### Short exercise 1
Decide whether each statement below agrees with the forum thread on moments and friction for a sliding block. Answer yes or no for each, and quote the deciding words from the thread. (a) The original poster reports that the answer to the question is A. (b) One reply states that where the 200 N force acts matters in this case. (c) The original poster says they are studying A level physics.
### Short exercise 2
Extract the lines of the records from their first line through the line containing "pos(834,330)", including both ends. Reproduce them exactly.

# Linking moments with friction force for a sliding block

• ols500
In summary: COG?It is important to check to see if the sum of the moments about the CoG is zero in order to determine the direction of the moment. In this case, it appears that the moments about the COG are in opposite directions, which results in a counterclockwise moment about the COG.
ols500
Homework Statement
Moments
Relevant Equations
Moment= Force x Distance

Hi so with this question, I am really confused. Even from the start. Like it doesn't tell us where the force is acting on. From top of block, middle of block etc? And I know how to determine the direction of moment for something on a pivot, not in this scenario though. The answer is A. They did 200N x 0.75M = 150NM and somehow this is clockwise.

Hi @ols500 and welcome to PF.

You have correctly drawn the force of friction ##\vec f##. Draw the position vector ##\vec r## from the CoG to the point of application ##\vec f## and find the torque ##\vec r \times \vec f## the usual way. Does it matter exactly where at the bottom of the block the force is applied for this calculation?

Hi, what's torque? I am doing A level physics, i don't think we have been taught that or the r vector?

Torque is another word for moment. What were you taught about calculating moments? What do you need to know in order to figure out their magnitude and direction?

Ah okay thanks, so for moments its = force x perpendicular distance from line of action to the pivot. For direction, here's an example I know:

And for the principle of moments Sum of CWM= Sum of ACWM for a body in equilibrium

ols500 said:
Ah okay thanks, so for moments its = force x perpendicular distance from line of action to the pivot. For direction, here's an example I know:

View attachment 300856
Great. You have two forces acting on the sliding block, the pushing force ##P## and the force of friction ##f##. You are not asked anything about the moment of ##P## so you don't care where it is applied. To find the magnitude moment of the frictional force ##f##, you need
1. the size (magnitude) of ##f##
2. the perpendicular distance from the CoG to where ##f## is applied.
Do you know these? What are they and why?

To find the direction of this moment, ask yourself this question, "if ##f## were the only force acting on the block, would the block rotate clockwise or counterclockwise?" That is always a good question to ask when trying to figure out the direction of moments.

Lnewqban
ols500 said:
...
Hi so with this question, I am really confused. Even from the start. Like it doesn't tell us where the force is acting on. From top of block, middle of block etc? And I know how to determine the direction of moment for something on a pivot, not in this scenario though. The answer is A. They did 200N x 0.75M = 150NM and somehow this is clockwise.
Welcome!
What else is still confusing you?

Where the force of 200 N is acting on is not important in this particular case.
What is important is the result of the application of that force: horizontal movement toward the right, with constant velocity.

Therefore, we can now that the friction force is of equal magnitude and opposite direction, which of course is located on the bottom surface of our block.

You have learned how to determine the direction of moment for something on a pivot; nevertheless, moment can still exist for things that do not have a pivot, or that are restricted from rotating.

This is the case of our block, it is not rotating or falling forward.
If it would, it would rotate about its center of gravity.
We still have a "latent" moment that growing big enough, could induce that rotation.
That moment is the friction force x perpendicular distance from line of action (rough surface) to the pivot (center of gravity).

### Listed records
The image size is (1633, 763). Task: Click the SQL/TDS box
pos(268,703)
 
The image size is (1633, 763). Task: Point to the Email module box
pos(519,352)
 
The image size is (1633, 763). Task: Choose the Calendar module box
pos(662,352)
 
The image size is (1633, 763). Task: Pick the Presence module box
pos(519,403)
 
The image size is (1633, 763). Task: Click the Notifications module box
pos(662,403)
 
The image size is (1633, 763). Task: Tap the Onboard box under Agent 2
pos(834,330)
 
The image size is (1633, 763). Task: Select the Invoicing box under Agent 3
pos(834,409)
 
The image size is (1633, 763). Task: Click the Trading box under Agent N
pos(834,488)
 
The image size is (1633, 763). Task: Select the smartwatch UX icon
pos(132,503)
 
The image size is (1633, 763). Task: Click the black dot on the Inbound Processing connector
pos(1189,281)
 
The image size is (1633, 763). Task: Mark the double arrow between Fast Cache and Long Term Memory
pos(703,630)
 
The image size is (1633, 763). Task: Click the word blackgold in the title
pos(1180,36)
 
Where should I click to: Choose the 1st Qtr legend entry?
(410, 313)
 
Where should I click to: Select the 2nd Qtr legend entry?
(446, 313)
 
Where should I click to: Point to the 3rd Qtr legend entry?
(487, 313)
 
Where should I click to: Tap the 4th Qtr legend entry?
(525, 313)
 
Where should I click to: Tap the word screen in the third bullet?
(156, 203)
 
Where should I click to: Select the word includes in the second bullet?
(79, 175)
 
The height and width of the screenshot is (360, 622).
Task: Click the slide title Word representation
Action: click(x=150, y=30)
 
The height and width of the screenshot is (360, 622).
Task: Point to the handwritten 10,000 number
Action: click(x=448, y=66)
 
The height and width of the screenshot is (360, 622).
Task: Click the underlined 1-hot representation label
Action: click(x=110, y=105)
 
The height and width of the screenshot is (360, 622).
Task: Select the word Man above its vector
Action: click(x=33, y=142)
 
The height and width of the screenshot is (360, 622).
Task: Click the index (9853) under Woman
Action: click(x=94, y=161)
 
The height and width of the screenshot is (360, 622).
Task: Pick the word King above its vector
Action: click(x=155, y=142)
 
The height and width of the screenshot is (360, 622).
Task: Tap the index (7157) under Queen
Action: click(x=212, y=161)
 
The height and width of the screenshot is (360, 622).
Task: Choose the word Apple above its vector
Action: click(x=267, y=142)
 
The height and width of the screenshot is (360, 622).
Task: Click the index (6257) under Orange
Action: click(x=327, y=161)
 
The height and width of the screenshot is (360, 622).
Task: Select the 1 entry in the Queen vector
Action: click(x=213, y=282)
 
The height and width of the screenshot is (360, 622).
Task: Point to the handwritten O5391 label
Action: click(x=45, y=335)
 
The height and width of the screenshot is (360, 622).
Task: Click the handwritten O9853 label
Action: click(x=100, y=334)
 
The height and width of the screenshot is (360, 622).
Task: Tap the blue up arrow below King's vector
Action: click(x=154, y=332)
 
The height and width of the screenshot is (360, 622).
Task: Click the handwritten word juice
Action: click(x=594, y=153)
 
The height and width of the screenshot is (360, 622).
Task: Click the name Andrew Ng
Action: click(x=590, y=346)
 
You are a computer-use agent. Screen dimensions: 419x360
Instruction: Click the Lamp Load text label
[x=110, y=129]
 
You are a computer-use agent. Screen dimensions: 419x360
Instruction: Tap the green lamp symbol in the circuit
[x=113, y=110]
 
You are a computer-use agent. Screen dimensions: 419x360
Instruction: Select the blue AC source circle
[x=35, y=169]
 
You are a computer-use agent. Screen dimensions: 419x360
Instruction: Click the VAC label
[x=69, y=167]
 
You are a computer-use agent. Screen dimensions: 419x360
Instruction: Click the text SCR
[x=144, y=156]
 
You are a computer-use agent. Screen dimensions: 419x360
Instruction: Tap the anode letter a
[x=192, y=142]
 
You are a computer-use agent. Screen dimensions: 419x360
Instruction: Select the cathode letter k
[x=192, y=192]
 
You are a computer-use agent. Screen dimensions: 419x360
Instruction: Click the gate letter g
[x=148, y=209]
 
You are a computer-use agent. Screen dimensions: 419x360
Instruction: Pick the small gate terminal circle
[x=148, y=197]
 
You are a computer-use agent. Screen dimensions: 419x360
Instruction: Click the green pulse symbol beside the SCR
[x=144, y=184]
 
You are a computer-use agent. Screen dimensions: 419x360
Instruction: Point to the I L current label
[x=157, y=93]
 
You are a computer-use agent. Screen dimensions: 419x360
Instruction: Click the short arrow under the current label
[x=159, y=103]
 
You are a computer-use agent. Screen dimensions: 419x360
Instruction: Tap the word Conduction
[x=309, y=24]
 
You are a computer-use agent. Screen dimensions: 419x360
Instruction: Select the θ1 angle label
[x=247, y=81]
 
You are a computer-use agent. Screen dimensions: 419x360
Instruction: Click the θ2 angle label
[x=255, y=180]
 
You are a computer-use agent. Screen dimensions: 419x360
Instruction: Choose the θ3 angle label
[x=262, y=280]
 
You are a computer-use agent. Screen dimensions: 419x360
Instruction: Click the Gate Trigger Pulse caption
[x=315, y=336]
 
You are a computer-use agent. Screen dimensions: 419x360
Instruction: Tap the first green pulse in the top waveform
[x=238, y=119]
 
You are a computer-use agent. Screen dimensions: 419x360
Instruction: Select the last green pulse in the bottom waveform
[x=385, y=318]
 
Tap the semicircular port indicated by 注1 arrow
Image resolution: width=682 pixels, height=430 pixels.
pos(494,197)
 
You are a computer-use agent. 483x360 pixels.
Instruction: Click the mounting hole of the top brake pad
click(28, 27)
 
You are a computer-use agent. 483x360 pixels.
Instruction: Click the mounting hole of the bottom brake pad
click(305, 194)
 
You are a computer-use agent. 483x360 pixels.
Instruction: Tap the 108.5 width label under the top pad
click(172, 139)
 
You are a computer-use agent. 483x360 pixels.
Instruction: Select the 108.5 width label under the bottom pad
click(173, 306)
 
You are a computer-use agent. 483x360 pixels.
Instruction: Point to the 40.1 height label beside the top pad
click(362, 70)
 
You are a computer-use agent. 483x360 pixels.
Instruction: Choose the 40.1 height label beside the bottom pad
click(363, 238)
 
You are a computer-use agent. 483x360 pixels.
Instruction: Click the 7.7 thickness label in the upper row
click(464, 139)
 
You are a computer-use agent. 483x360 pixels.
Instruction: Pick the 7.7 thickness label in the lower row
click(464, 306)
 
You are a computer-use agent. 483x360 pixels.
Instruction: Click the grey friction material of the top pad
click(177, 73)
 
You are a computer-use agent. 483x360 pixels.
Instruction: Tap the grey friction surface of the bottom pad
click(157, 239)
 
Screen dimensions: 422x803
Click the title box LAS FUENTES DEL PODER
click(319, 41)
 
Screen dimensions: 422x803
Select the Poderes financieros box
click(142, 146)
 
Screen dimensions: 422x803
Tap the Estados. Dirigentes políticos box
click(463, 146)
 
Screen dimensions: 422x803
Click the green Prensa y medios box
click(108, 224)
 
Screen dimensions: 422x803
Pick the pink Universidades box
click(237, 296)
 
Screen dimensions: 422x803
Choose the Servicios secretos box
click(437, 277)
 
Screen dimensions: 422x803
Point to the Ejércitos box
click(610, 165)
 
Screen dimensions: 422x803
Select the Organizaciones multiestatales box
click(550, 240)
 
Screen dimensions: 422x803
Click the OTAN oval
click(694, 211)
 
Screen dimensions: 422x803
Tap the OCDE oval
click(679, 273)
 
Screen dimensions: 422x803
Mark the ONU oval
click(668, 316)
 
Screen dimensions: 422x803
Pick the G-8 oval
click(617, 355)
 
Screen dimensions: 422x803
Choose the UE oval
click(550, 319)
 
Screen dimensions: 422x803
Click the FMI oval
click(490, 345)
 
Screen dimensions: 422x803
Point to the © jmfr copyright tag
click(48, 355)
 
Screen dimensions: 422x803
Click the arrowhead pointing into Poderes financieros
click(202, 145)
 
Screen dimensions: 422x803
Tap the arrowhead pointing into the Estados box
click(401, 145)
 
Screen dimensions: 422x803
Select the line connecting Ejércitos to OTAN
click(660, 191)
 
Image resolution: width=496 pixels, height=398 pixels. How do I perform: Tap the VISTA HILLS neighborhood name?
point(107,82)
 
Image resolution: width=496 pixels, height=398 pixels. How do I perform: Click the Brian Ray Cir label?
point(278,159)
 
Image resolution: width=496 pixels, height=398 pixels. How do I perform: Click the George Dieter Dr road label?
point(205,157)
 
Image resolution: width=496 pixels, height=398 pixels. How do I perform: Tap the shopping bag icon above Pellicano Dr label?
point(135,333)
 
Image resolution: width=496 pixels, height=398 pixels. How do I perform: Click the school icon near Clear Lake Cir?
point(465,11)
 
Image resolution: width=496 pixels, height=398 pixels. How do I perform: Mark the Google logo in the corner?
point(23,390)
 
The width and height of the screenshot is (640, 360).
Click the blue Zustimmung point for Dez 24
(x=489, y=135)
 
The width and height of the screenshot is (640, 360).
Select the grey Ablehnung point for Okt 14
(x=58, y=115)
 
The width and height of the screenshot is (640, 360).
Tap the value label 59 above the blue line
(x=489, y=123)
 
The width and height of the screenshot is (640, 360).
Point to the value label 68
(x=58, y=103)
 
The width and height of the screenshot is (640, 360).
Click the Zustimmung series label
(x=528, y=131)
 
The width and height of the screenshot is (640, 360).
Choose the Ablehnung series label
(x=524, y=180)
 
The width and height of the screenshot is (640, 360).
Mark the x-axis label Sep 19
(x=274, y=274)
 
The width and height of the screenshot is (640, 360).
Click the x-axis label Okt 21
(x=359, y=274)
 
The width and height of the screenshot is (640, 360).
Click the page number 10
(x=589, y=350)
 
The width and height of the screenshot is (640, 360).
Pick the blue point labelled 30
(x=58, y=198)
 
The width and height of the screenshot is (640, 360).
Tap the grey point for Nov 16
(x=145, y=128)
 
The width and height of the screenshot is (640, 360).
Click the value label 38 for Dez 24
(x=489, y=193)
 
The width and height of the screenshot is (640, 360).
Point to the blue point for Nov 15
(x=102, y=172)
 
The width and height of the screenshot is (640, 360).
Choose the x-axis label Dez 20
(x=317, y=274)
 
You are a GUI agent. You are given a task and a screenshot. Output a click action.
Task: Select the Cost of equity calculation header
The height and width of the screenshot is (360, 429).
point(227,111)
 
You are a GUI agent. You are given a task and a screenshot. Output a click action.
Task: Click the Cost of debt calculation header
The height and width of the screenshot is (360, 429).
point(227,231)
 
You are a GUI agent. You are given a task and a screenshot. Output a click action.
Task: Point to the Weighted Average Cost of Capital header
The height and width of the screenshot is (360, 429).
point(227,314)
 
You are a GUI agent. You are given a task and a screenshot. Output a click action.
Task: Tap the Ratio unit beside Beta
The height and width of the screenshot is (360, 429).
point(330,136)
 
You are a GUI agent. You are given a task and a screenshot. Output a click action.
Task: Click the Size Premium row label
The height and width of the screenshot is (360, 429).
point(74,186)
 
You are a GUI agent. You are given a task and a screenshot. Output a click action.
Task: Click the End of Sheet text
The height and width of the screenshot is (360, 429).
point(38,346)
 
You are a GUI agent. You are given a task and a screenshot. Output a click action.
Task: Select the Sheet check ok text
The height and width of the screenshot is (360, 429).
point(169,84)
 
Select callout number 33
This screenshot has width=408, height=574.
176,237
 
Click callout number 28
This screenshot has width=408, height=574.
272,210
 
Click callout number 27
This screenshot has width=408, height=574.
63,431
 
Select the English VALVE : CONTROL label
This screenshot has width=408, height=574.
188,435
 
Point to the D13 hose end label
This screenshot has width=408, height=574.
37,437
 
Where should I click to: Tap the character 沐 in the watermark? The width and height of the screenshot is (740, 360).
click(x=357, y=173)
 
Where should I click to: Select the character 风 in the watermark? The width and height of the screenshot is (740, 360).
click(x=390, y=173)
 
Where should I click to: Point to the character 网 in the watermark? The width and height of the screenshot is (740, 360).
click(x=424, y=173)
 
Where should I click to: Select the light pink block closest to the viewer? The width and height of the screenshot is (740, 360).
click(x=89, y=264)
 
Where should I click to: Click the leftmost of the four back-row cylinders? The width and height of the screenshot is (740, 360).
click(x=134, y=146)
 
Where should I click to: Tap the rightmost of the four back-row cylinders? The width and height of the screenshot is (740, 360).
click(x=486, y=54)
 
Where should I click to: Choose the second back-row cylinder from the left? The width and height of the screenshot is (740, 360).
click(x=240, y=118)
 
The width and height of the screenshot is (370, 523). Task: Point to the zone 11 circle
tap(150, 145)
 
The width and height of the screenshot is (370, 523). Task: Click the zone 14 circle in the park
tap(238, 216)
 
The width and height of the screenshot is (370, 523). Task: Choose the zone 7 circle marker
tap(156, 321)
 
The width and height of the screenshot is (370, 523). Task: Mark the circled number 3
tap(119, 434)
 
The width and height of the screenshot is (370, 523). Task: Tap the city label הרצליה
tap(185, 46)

### Written answer 1
(a) Yes: "The answer is A."
(b) No: "Where the force of 200 N is acting on is not important in this particular case."
(c) Yes: "I am doing A level physics"

### Written answer 2
The image size is (1633, 763). Task: Click the SQL/TDS box
pos(268,703)
 
The image size is (1633, 763). Task: Point to the Email module box
pos(519,352)
 
The image size is (1633, 763). Task: Choose the Calendar module box
pos(662,352)
 
The image size is (1633, 763). Task: Pick the Presence module box
pos(519,403)
 
The image size is (1633, 763). Task: Click the Notifications module box
pos(662,403)
 
The image size is (1633, 763). Task: Tap the Onboard box under Agent 2
pos(834,330)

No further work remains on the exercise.